La Commissione Ambiente, Sanità Pubblica e Sicurezza Alimentare del Parlamento europeo ha dato la propria luce verde alla proposta di direttiva per la riduzione del consumo di sacchi monouso presentata il 4 novembre, introducendo alcune novità di notevole interesse per il comparto delle bioplastiche compostabili.

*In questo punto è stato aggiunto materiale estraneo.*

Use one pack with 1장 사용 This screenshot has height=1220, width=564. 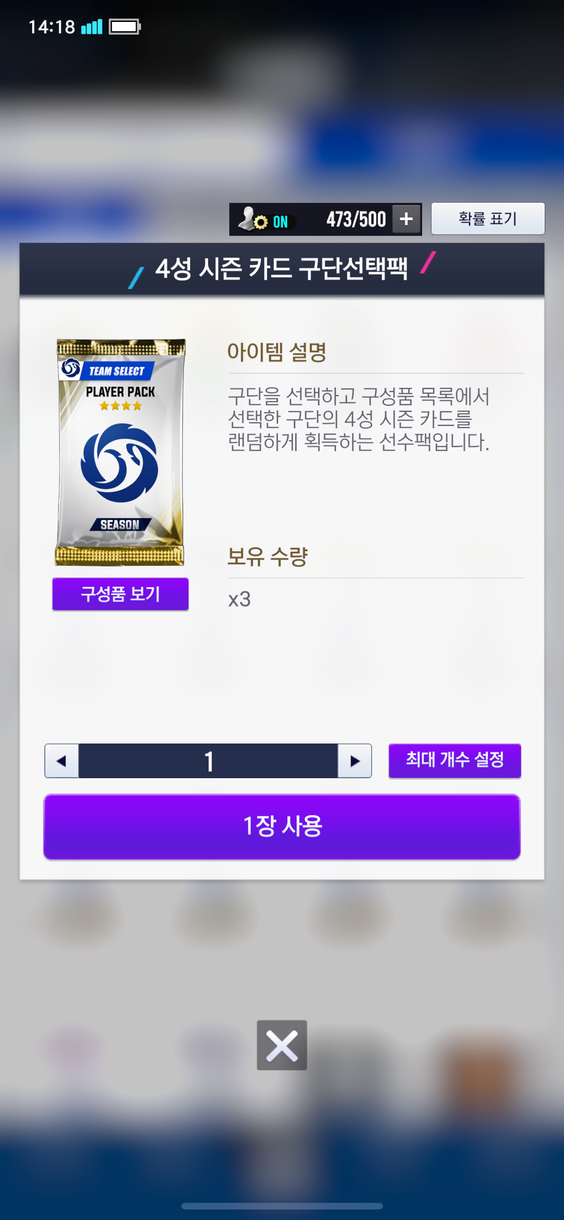(x=282, y=826)
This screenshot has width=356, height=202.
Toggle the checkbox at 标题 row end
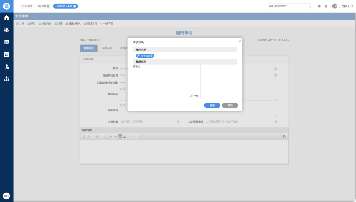(275, 68)
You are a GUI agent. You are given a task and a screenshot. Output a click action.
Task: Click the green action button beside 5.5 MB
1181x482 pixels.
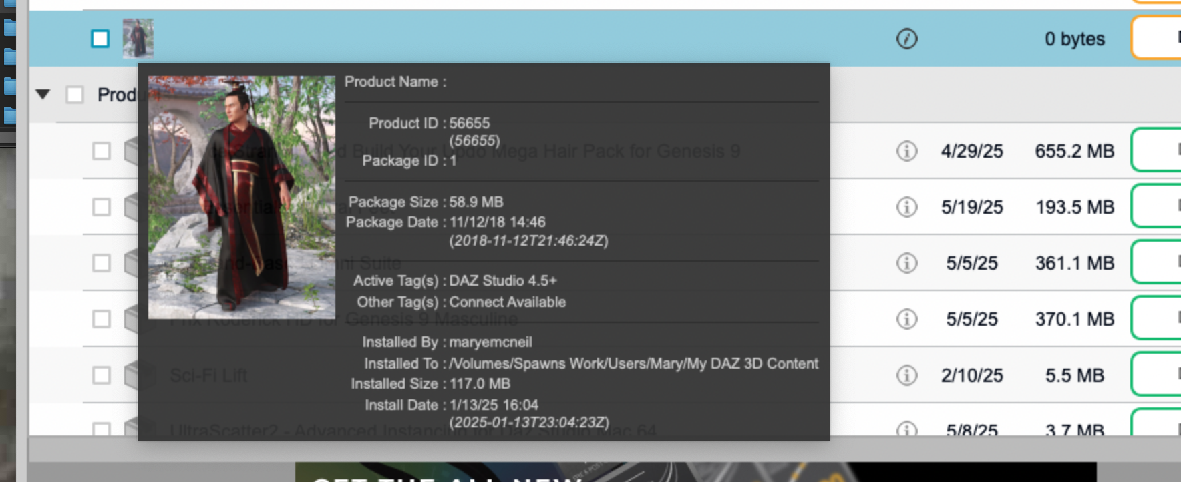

In primo luogo, dal testo approvato emerge che le misure adottate dallo Stato Italiano sono ammesse anche dalla nuova direttiva, potendo gli Stati Membri mantenere in vigore misure in deroga all’art. 18 della Direttiva Imballaggi. In secondo luogo l’Europa riconosce le differenze esistenti nei Paesi Membri e dà loro la possibilità di seguire strade diverse per raggiungere il comune target di riduzione del 50% in 3 anni rispetto al 2010 e dell’80% in 5 anni. In terzo luogo, il testo approvato introduce espressamente un principio di differenziazione tra le plastiche tradizionali e le plastiche biodegradabili e compostabili per il loro riconosciuto valore nella raccolta differenziata della frazione organica. Si prevede, inoltre, che i sacchi frutta e verdura dovranno essere biodegradabili e compostabili entro 5 anni dall’entrata in vigore della Direttiva.
Da ultimo, il testo introduce un concetto assai interessante: qualora uno Stato decida di intraprendere la strada della tassazione, come avvenuto per esempio in Irlanda, i sacchi cosiddetti riutilizzabili non potranno in alcun modo costare meno di quelli monouso, a cui verrà applicata la tassa. Ciò al fine di evitare possibili aggiramenti degli obiettivi di riduzione che sono il motivo fondante della direttiva.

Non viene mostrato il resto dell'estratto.